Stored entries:
++++++++++++++++++++

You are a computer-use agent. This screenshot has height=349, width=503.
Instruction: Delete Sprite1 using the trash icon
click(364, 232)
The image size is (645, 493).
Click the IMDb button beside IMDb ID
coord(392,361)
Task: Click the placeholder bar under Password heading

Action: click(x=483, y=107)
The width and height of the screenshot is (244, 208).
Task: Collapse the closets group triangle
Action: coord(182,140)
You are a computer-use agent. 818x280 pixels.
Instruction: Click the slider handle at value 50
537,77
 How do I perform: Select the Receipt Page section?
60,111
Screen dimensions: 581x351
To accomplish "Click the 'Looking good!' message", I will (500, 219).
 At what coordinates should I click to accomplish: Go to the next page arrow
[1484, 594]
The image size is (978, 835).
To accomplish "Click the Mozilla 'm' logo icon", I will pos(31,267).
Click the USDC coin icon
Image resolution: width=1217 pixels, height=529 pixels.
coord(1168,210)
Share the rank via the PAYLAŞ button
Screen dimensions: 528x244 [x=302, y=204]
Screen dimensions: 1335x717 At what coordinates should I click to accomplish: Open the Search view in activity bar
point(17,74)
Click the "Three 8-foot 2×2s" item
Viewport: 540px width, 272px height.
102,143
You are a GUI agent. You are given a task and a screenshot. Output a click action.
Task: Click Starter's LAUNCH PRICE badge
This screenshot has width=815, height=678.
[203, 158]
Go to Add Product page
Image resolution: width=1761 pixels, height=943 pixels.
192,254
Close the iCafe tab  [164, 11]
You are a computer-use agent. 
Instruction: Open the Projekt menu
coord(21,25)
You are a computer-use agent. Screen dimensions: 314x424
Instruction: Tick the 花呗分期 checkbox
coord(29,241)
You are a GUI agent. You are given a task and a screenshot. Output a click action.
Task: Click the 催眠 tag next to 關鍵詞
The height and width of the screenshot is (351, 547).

++++++++++++++++++++

--- WHAT IS NEEDED ---
Look above for the line containing "Instruction: Open the Projekt menu". Return it and each line after it exactly, through the last line, and nothing more.

--- RESULT BELOW ---
Instruction: Open the Projekt menu
coord(21,25)
You are a computer-use agent. Screen dimensions: 314x424
Instruction: Tick the 花呗分期 checkbox
coord(29,241)
You are a GUI agent. You are given a task and a screenshot. Output a click action.
Task: Click the 催眠 tag next to 關鍵詞
The height and width of the screenshot is (351, 547).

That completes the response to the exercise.